As he bows out, though, Mr Bohoun can reflect on the reconstructive surgery he has carried out on the venerable old business founded by Thomas James Smith from a small pharmacy in Hull in 1856, taken on by his nephew Horatio Nelson Smith and which went on to launch Elastoplast in 1928.

He has won respect from investors and analysts not just for the way he has simplified the business, previously something of a conglomerate, but also for the way he stayed at the helm when he was receiving chemotherapy for his cancer in 2016.

Mr Bohuon said today: "When I joined Smith & Nephew, it was a collection of a business units, each operating in their own independent silo. Today, we are one Smith & Nephew, with an integrated business model and strategy.

"We have made successful acquisitions, moved into new areas like robotics and prepared the business for the challenges and opportunities ahead. It has always been important for me to leave a stronger company for the new CEO.

"We have modernised a very old organisation, have decided to focus on true innovation and drive efficiencies.

"I'm very confident that the dynamic is there.

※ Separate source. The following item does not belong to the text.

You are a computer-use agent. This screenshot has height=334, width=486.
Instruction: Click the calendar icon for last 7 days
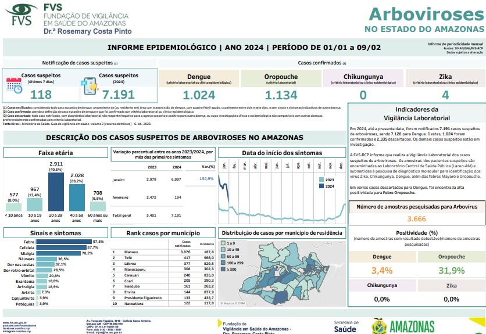(13, 85)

We've had a bad quarter, fine, but that should not hide the last seven years and the future of this company, which is absolutely superb."

Asked whether growth in the business had fallen short of his expectations, Mr Bohuon admitted all the changes he had made had caused disruption to the business, the impact of which he had underestimated.

The question is what happens from here.

The activist investor Elliott has taken a 2% stake in the business and has been agitating for Smith & Nephew, which has 1,550 UK employees including 300 in Hull, to break itself up.

Takeover speculation is also never far away: although Smith & Nephew is a £12bn business, it is relatively small compared with other operators in the orthopaedic space, such as Zimmer and Stryker (Swiss: SYK.SW - news) . The latter, which is valued at $62bn, looked at bidding for Smith & Nephew four years ago.

And there have also been grumbles from some investors that the company's overheads are too high and that it has spent too much on research and development.

Fending off those questions now falls to Mr Bohuon's successor Namal Nawana, who spent 15 years at Johnson & Johnson (NYSE: JNJ - news) , another of Smith & Nephew's competitors.

It will be interesting to see whether he sticks to Brittany-born Mr Bohuon's mantra: "It's important not to be big, but to innovate."